= Malcolm Arthur Smith =

British herpetologist and physician in the royal court of Siam

Malcolm Arthur Smith (1875 in New Malden, Surrey – 22 July 1958 in Ascot) was a herpetologist and physician working in the Malay Peninsula.

==Early life==
Smith was interested in reptiles and amphibians from an early age. After completing a degree in medicine and surgery in London in 1898, he left for the then Kingdom of Siam (today Thailand) as a doctor to the British Embassy in Bangkok. In 1921, he married Eryl Glynne of Bangor, who as well as being medically trained, made significant collections of ferns from Thailand and later worked at RBG Kew. She was killed in a car crash near Bangkok in 1930. The couple had three children including the mountaineer Cymryd "Cym" Smith, also killed in a road accident. Eryl was the elder sister of the mountaineer and plant pathologist Mary Dilys Glynne.

- - - - - - -

Task 1:
From the biography of Malcolm Arthur Smith, explain what role took Smith to Siam after he finished his medical degree.
Task 2:
Continue the biography of Malcolm Arthur Smith from its final sentence.

Study material:
- - - - - - -

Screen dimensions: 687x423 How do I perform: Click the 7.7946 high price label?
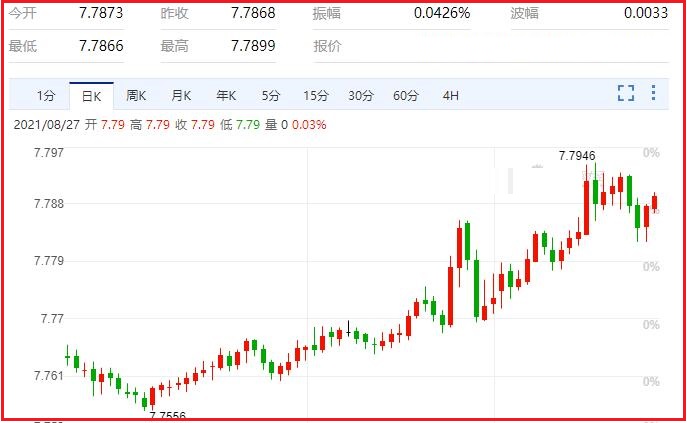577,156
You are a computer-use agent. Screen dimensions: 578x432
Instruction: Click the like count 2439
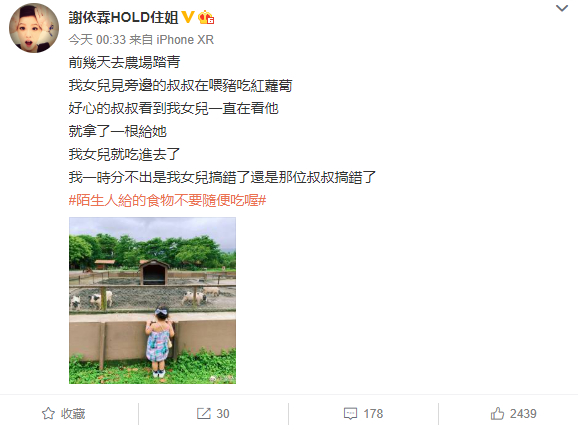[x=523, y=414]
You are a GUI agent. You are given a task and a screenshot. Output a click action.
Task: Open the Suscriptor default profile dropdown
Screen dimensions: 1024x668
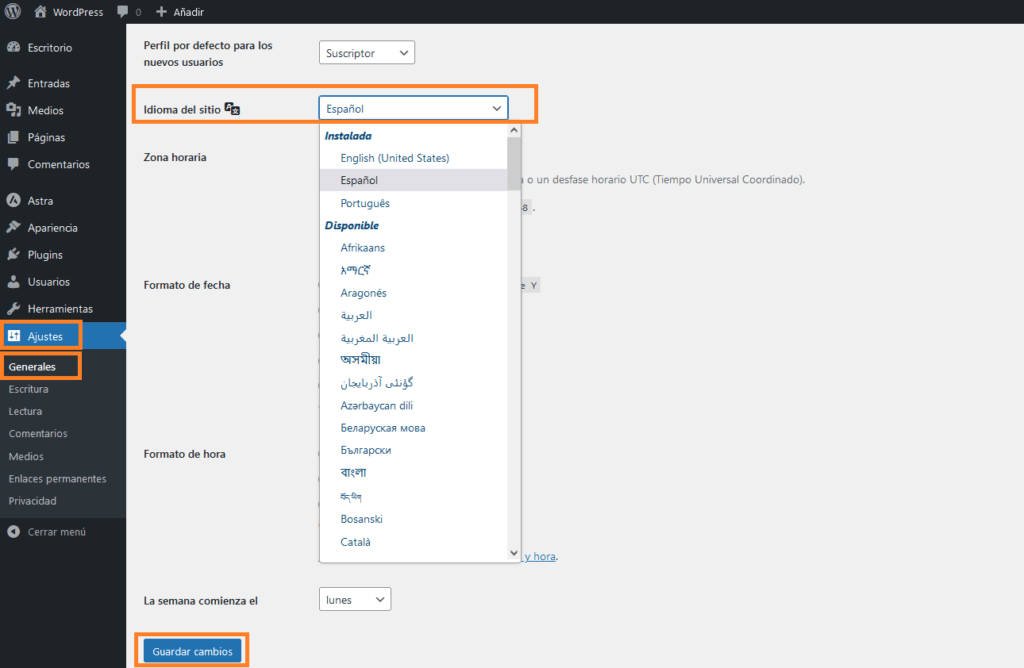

- - - - - - -

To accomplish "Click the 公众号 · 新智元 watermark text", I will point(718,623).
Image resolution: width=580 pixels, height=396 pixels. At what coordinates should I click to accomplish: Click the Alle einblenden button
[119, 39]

- - - - - - -

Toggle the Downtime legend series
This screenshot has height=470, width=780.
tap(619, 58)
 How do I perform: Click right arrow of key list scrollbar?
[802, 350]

- - - - - - -

Answer box 1:
After completing his degree in medicine and surgery in London in 1898, Smith went to the Kingdom of Siam, today Thailand, to serve as a doctor to the British Embassy in Bangkok.

Answer box 2:
==Work==
Smith went on to become the physician in the royal court of Siam and was a close confidant and a doctor to the royal family. He published his observations on the reptiles and amphibians during his stint there and was in regular correspondence with Boulenger at the Natural History Museum, London. He left in 1925 to continue his studies at the museum in London.

He was the founder and president of the British Herpetological Society which operated from within the Linnean Society.

==Legacy==
Malcolm Smith is commemorated in the scientific names of six species of reptiles: Dibamus smithi, Enhydris smithi (synonym of Enhydris jagorii), Fimbrios smithi, Hemidactylus malcolmsmithi, Indotyphlops malcolmi, and Trimeresurus malcolmi.

==Publications==
- (1926). Monograph of the Sea-snakes.
- (1947). A Physician at the Court of Siam
- (1931–1943). The Fauna of British India, Including Ceylon and Burma. 3 volumes on Reptiles and Amphibians.
- (1951). The British Amphibians and Reptiles.